Benjamin Collings (born 1976) is an American politician from Maine. Collings, a Democrat was first elected to the Maine House of Representatives (District 42) in 2016. A political and business consultant, Collings has worked on various campaigns including most notably as the state director for Bernie Sanders in 2016. He successfully sponsored a bill to rename Columbus Day in favor of Indigenous Peoples' Day.

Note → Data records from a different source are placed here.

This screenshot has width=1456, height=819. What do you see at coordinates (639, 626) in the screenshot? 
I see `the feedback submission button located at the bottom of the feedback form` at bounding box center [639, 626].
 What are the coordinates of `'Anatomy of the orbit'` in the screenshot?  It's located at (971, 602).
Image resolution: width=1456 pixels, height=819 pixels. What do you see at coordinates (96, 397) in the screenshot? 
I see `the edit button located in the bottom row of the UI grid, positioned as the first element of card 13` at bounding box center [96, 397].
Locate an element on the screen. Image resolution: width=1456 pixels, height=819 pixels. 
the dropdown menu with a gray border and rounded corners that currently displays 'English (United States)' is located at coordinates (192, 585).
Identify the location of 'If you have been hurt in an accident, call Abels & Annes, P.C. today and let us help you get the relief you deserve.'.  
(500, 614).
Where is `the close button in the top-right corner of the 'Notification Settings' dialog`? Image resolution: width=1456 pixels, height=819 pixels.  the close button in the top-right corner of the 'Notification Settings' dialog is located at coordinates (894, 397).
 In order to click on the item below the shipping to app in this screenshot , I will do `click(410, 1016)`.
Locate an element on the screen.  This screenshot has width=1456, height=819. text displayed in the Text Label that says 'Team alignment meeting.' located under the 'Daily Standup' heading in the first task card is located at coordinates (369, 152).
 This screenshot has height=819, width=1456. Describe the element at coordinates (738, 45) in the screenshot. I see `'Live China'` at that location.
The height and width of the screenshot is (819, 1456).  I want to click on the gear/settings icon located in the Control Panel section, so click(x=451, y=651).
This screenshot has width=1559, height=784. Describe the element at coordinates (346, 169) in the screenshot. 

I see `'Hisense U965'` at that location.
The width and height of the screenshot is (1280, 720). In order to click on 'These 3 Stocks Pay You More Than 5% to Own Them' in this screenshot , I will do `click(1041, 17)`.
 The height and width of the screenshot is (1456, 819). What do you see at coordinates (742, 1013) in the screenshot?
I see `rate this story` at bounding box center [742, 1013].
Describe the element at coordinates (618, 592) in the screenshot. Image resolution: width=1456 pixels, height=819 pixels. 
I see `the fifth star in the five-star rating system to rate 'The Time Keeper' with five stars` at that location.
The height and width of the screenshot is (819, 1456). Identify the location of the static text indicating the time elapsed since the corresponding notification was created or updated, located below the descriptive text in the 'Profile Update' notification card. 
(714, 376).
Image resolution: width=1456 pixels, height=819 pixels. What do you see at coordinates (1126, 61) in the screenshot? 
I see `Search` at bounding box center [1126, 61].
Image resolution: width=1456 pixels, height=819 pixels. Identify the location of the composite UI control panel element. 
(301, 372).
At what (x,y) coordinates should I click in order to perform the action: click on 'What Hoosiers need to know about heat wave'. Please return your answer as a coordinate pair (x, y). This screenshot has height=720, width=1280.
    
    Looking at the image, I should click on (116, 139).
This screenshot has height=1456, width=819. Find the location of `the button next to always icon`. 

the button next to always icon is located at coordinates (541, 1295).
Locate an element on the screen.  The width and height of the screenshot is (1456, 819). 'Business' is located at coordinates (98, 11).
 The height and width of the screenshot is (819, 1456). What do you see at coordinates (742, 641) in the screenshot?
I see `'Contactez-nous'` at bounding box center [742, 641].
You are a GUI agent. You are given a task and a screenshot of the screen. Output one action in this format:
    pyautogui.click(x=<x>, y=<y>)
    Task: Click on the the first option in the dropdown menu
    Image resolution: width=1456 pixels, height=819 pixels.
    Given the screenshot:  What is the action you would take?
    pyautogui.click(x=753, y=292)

Collings grew up in Fort Kent, Maine and earned a social science degree from the University of Maine at Fort Kent. In June 2023 Collings offered an amendment to a Democrat led bill to expand abortion rights in Maine that would limit the legality of post-viability abortions for reasons of lethal fetal anomalies and to protect the mother’s health. For the final house vote to expand abortion access, Collings was absent.

Collings was unable to run in the 2024 Maine House of Representatives election due to term limits.